── Passage ──

The concept of "generations" as defining peer groups is broken

Conversation started in another thread spawned this topic.

To me, the idea of generations is broken. I do see some value in looking at peer groups by age and comparing general traits of those groups in contrast to other groupings.

For example, take the zoomers’ attitude toward sexual identity versus prior cohorts like “gen x”. Or consider the differences of the helicopter parent age group versus the free range groups of take earlier days.

I mean, the folks who grew up in the aftermath of WWII have much different mindsets than the children of the 80s.

But for me, the biggest flaw of the “generation” label is that 20 years is too wide of a grouping. The social events that are in common for any cohort are perceived differently by ages 5 to 10 versus 13 to 20. And the groups may share one experience but not others, so the trend for the group will be less consistent across the whole.

Also, groupings might not have consistent size. Societal events have different strengths and different durations of impact.

In fact, social impacts aren’t so much phases of stability with discrete change incidents, but a constant transition. That’s why “edge” members of nominal generations don’t feel like they really fit.

I have also argued that the nominal groupings aren’t even all that accurate.

My example is the children in Biden’s (and my parents’) cohort - born during WWII.

Technically Boomers are defined as children born to parents in the aftermath of the war. But that puts children born during the war with the previous generation, the ones that fought the war.

My contention is that children born during the war came of age in the aftermath of the war. Their development and perspective is much closer to people born in the 50s than the children of enough to remember the experience of living during the war.

Similarly, there’s been an age cohort defined as “generation Jones”, because the later boomers feel less connected to the trends of the early ones.

So I think at the very least, we should stop looking at 20yr groupings and parse more finely at 10 years.

Or maybe the idea of “generations” should be abandoned, and discussions of cohorts should be more functionally defined, e.g. helicopter vs free range, or Challenger vs Columbia, or AIDS discovery.

What are your thoughts?

Human nature hasn’t significantly changed in the last 10,000 years, but the systems human live under are constantly changing. Class and culture are better markers. Shared experience.

I can tell you that in my family, my sisters and older cousins who were born during WW2 had distinctly different experiences than I, born in 1952, experienced. They spent their early years with absent fathers in the military, mothers who worked, often sharing cramped, multi-generational homes because of the housing shortage (my family lived with my grandparents until 1947, and my wife’s family lived with her grandparents until 1956), there was no television when they were young, and not much until they were teenagers.

───

**Job A:**
Could you rewrite the listing, starting with the line that contains "The width and height of the screenshot is (577, 609)." and going on through the end of the listing, with every "screenshot" replaced by "screen image" and nothing else changed? Leave the pictures out.

── Record list ──

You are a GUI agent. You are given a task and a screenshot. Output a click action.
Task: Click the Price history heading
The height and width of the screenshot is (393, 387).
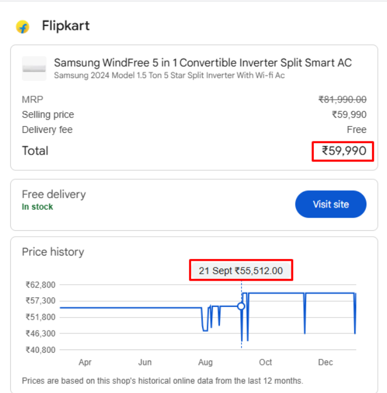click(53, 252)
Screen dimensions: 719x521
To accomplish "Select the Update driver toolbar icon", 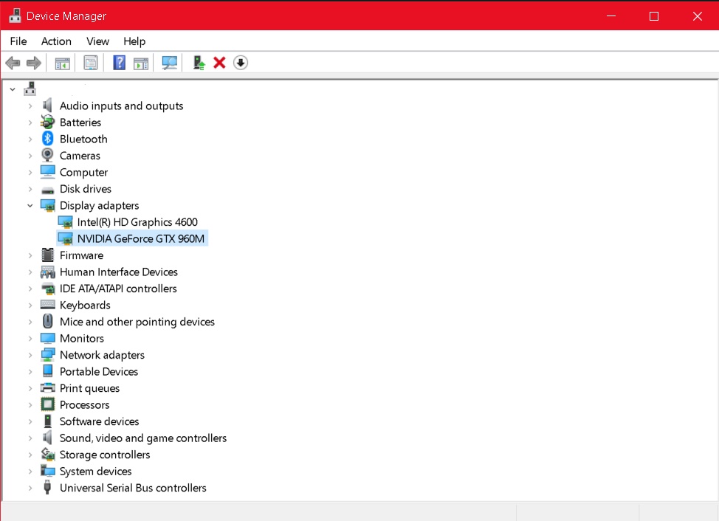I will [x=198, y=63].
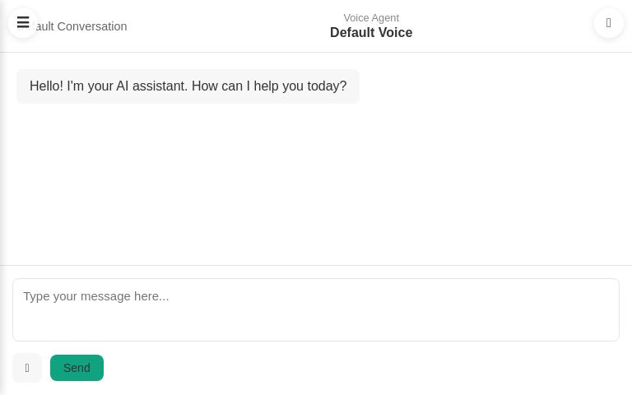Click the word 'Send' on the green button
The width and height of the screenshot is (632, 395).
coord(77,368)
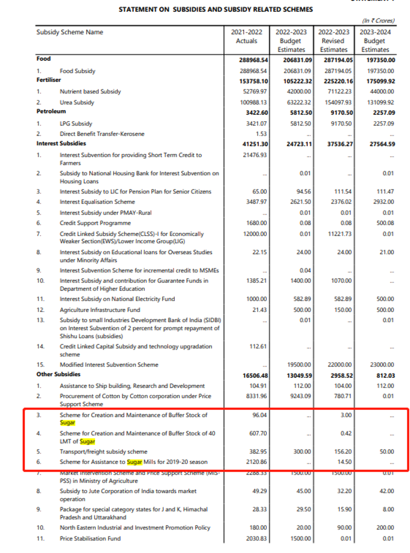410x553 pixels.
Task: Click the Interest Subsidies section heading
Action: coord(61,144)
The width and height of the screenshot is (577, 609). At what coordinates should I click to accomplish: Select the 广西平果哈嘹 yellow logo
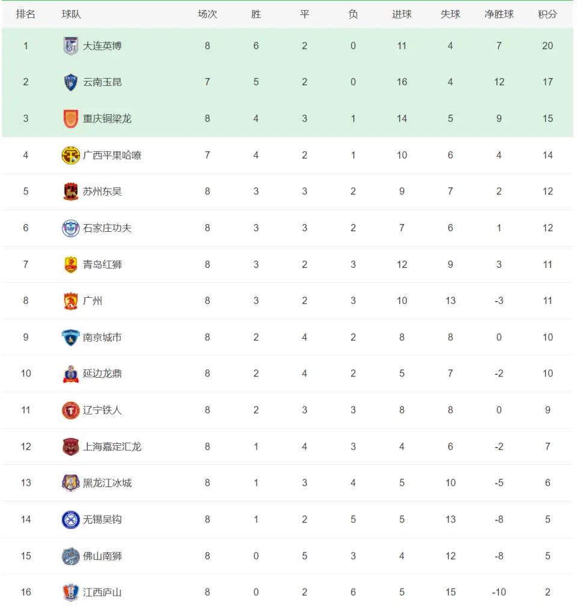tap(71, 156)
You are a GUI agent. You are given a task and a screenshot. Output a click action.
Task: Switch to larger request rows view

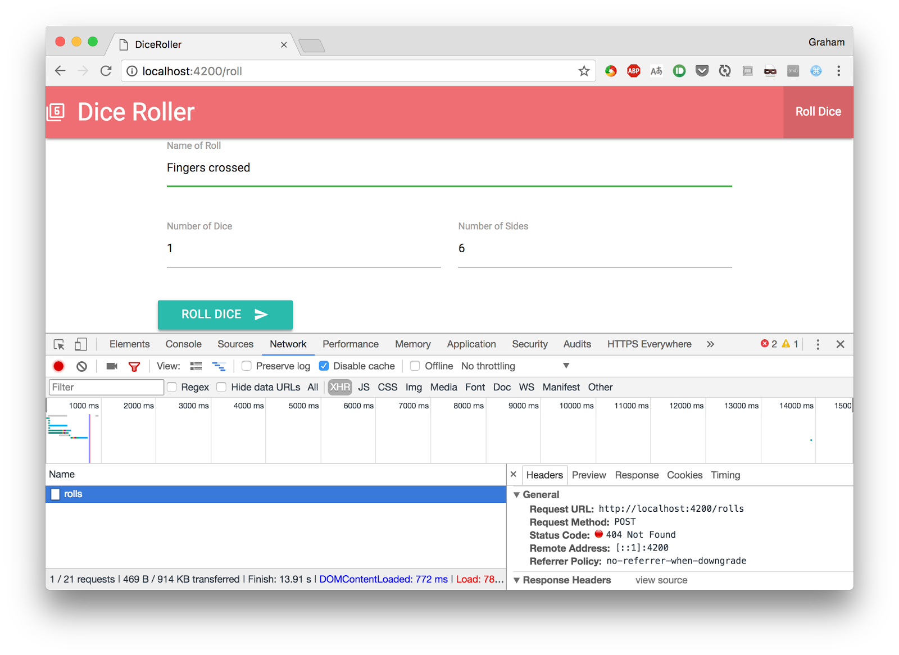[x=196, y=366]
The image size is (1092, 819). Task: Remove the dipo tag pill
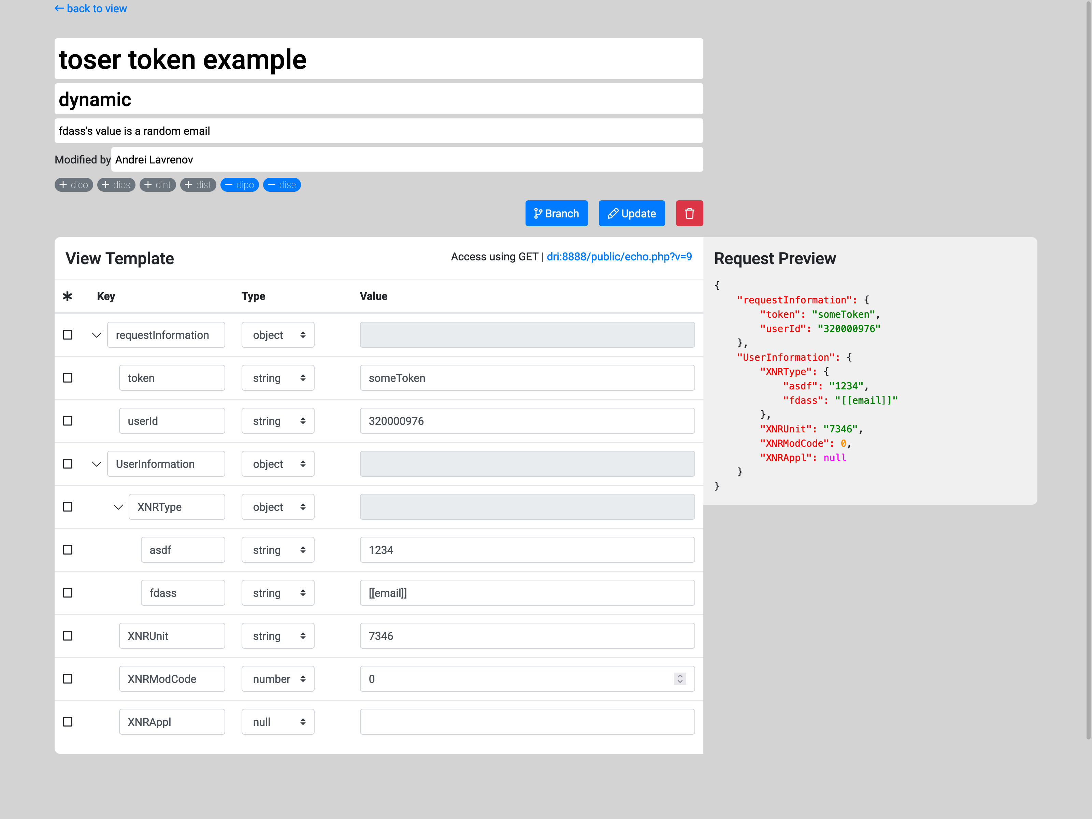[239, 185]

───

**Job B:**
Could you copy out the post on generations, starting with "I mean, the" and going on through "durations of impact."?

**Solution A:**
The width and height of the screen image is (577, 609). At what coordinates should I click to accomplish: Select the 广西平果哈嘹 yellow logo
tap(71, 156)
You are a GUI agent. You are given a task and a screen image. Output a click action.
Task: Switch to larger request rows view

[x=196, y=366]
The image size is (1092, 819). Task: Remove the dipo tag pill
[239, 185]

**Solution B:**
I mean, the folks who grew up in the aftermath of WWII have much different mindsets than the children of the 80s.

But for me, the biggest flaw of the “generation” label is that 20 years is too wide of a grouping. The social events that are in common for any cohort are perceived differently by ages 5 to 10 versus 13 to 20. And the groups may share one experience but not others, so the trend for the group will be less consistent across the whole.

Also, groupings might not have consistent size. Societal events have different strengths and different durations of impact.